Im Fall des (auch durch eine Videoaufnahme belegten) Müllendorfer Tornados wurden mehrere
Häuser teilweise abgedeckt und große, gesunde Bäume entwurzelt; das erlaubt nach der Fujita‐Skala
eine vorläufige Einstufung der aufgetretenen Windspitzen in den Bereich von 150 bis 180 km/h.
Damit reiht sich dieses Ereignis in die zwei bis drei Tornados ähnlicher oder noch größerer Stärke ein,
die durchschnittlich pro Jahr in Österreich registriert werden.
        Der letzte noch stärkere Tornado zuvor zog am 26. Mai 2010 eine Spur der Verwüstung durch
Klosterneuburg (Niederösterreich). Der stärkste geschichtlich bekannte Tornado in Österreich brach
am 10. Juli 1916 über Wiener Neustadt (Niederösterreich) herein und forderte 32 Todesopfer und
mehr als 300 Verletzte; die damals aufgetretenen Windspitzen wurden auf Werte zwischen 300 und
340 km/h geschätzt. Wien selbst wurde zuletzt am 13. Mai 2003 von zwei Tornados heimgesucht,
von denen einer in Kaisermühlen ähnliche Schäden anrichtete wie diesmal in Müllendorf und 4
Personen verletzte.
        Insgesamt kann man in Österreich im Mittel von knapp 10 Tornados pro Jahr ausgehen. In
den Alpenvorländern sind sie wahrscheinlicher als im zentralen Alpenbereich. Die größte Gefährdung
mit durchschnittlich mehr als einem Fall pro 10.000 km2 und Jahr ergibt sich entlang des südöstlichen
und östlichen Alpenrandes, etwa vom Grazer Becken über das oststeirische Hügelland und das
Wiener Becken bis in den Großraum Wien und Krems.

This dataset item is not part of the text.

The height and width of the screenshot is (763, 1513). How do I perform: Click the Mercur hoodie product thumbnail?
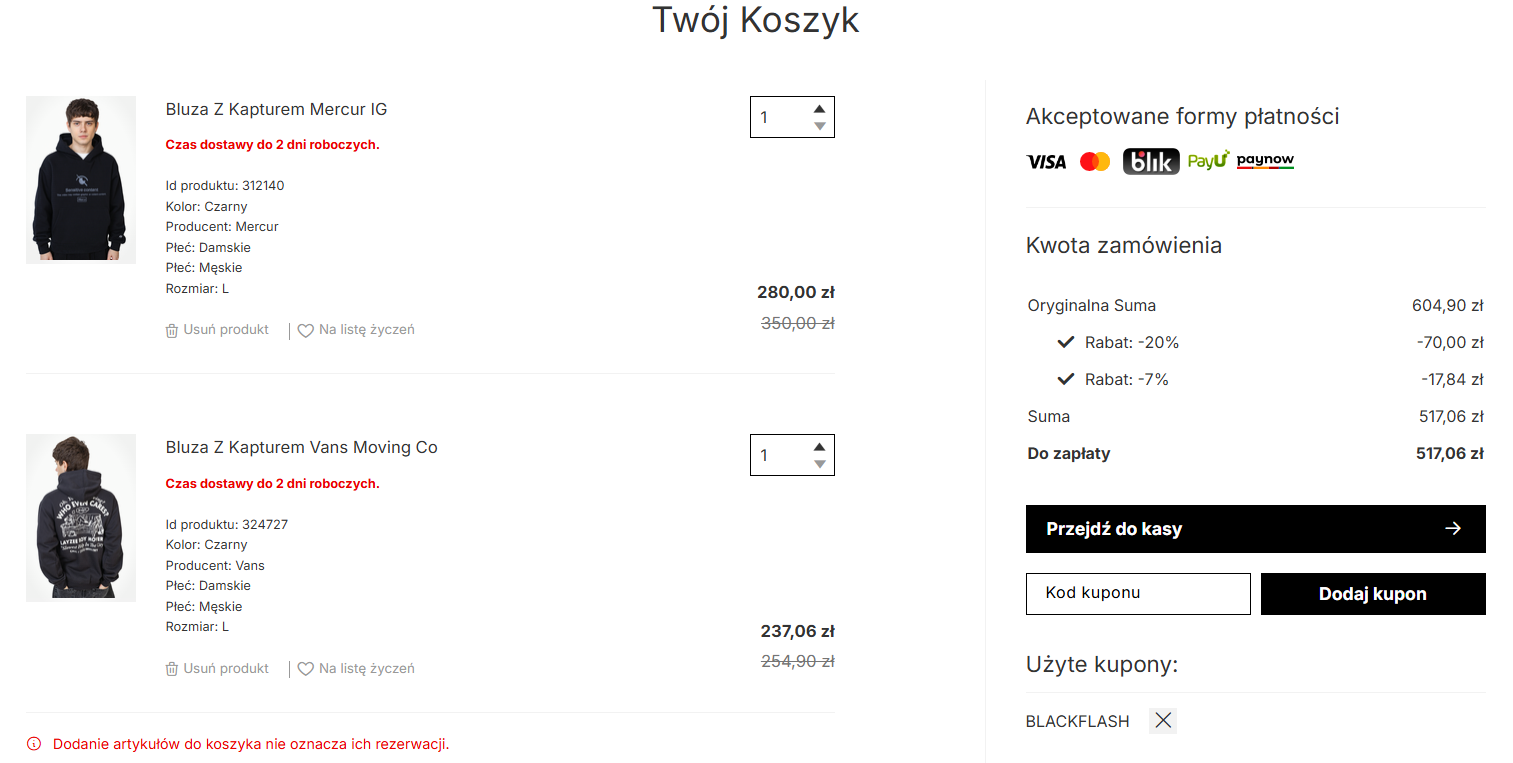pyautogui.click(x=81, y=179)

So extrem die Windspitzen in Tornados und so furchteinflößend deren Auswirkungen auch sein
mögen, muss trotzdem nochmals betont werden, dass es sich dabei um seltene, sehr kleinräumige
und kurzlebige Ereignisse handelt. Daraus folgt einerseits, dass sie nur sehr schwierig und, wenn
überhaupt, nur mit minimaler Vorwarnzeit vorhersagbar sind.